Jason confronts Benji about his sexuality who admits he is gay, but is lying due to his attraction to Zack despite him being in a relationship with Casey. Benji and Zack continue to bond, including Zack choosing to be partners with Benji instead of Casey during a class taught by Tiffani (Rebekah Kochan), resulting in Zack and Casey beginning to drift from one another. Casey becomes suspicious of Benji's sexuality when he refuses to kiss Genevieve in a class, and so enlists the help of Penny to help. The pair stumble upon Conor (Steven Daigle) about to engage in sex with another camper and blackmail him into a trap to find if Benji is gay, but this fails.

Meanwhile, Jason begins to produce a rendition of The Taming of the Shrew. He casts Zack and Benji in the leading roles, in which they share a kiss, and Lilly in the lead female role. Lilly, initially happy, gets mixed messages about Jason's personal feelings for her. As rehearsals begin, Casey becomes increasingly dissatisfied with his relationship with Zack, leading to Penny secretly rubbing Zack with poison oak so he can not rehearse. Casey stands in for Zack, and is shocked to find Benji becomes sexually aroused during their kiss. At first worried, Casey decides he and Zack are not meant to be together and the pair agree to break up, with Casey encouraging Zack to ask out Benji. However, Benji reveals to Zack he had been lying about his sexuality from the beginning, upsetting Zack.

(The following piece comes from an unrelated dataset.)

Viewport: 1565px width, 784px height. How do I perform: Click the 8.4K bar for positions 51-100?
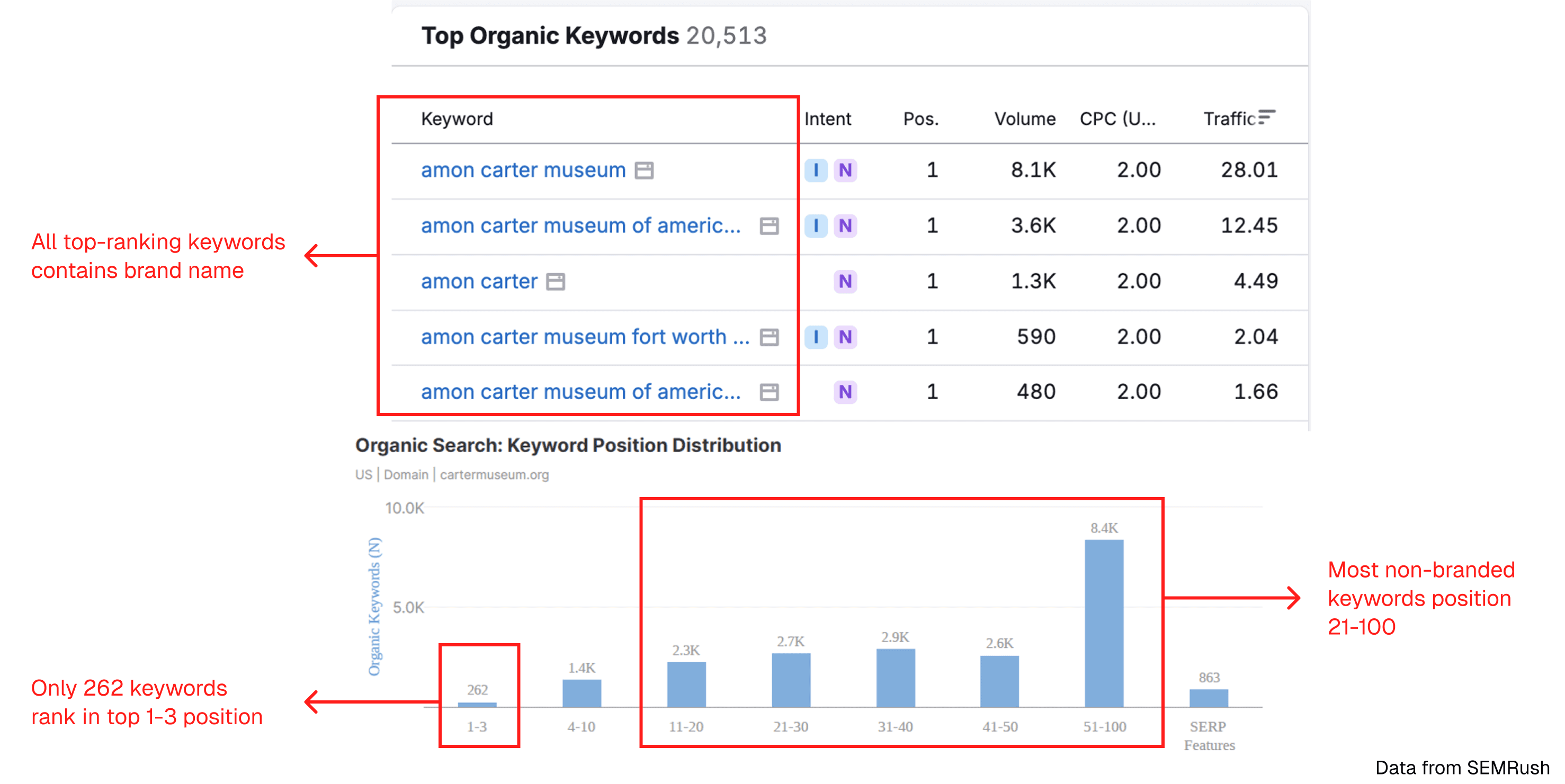1104,623
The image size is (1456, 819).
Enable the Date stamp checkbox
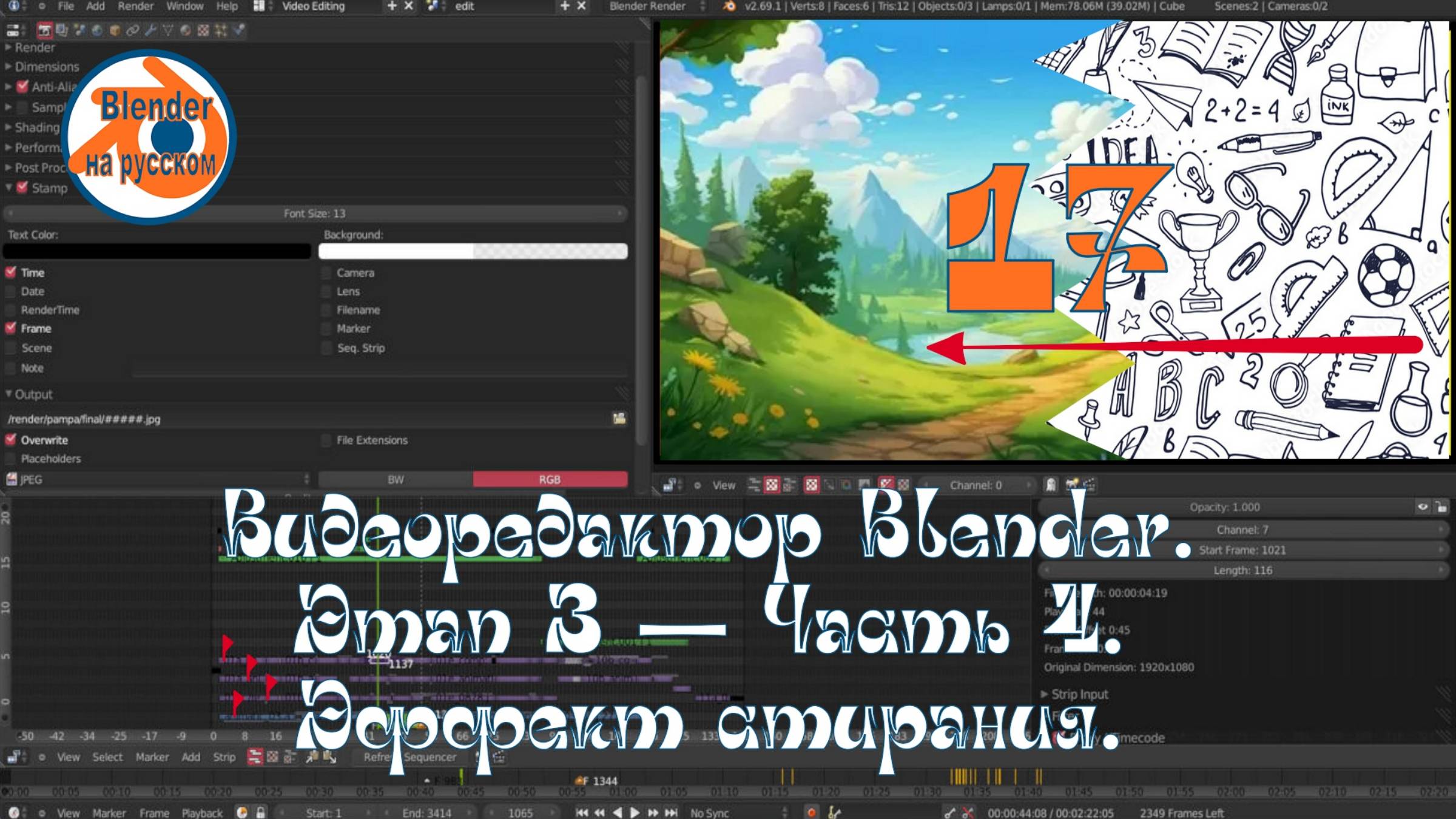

As the night of the show arrives, the group do their final rehearsals. Lilly becomes enraged with Jason for not telling her if he likes her and angrily leaves. Jason chases after her before Zack and Benji rehearse their kissing scene. This quickly leads to the pair undressing one another with the encouragement of Casey who is attempting to get the right chemistry between the actors for the show. Dick discovers Zack and Benji and mistakes them for having sex and expels them from the camp. Realizing it is his fault, Casey asks Penny for help. They enlist the help of Conor once more who has sex with Dick in his office, loud enough for the whole camp to hear. After this Dick accepts sex in the camp and allows Zack and Benji to perform.

During the debut performance, Lilly breaks character and forces Jason to tell her if she likes him. He eventually admits he does and the pair make out on stage. Zack and Benji make up and start a relationship before beginning to make out too. Off stage Casey is happy to see Zack and Benji together, before he bumps into fellow camper Beau (Ronnie Kroell) who offers to be Casey's rebound. Casey agrees and all three pairs stumble on stage together before the curtain closes on the show. Dick awards the group with the best show and the prize of a vacation. Shortly after the new couples leave the drama camp.

==Cast==
- Chris Salvatore as Zack Christopher
- Daniel Skelton as Casey
- Aaron Milo as Benji Aaron
- Lilach Mendelovich as Penny
- Harmony Santana as Lilly Veracruz
- Garikayi Mutambirwa as Jason
- Drew Droege as Dick Dickey
- Marikah Cunningham as Genieveve
- Ronnie Kroell as Beau
- Steven Daigle as Conor
- Rob Westin as Matty
- Mink Stole as Aunt Helen
- Rebekah Kochan as Tiffani von der Sloot

==Release==
Eating Out: Drama Camp premiered in the United States on Logo on July 24, 2011; this version has the nudity censored and can be found on Netflix. The unedited film was released on DVD on October 25, 2011.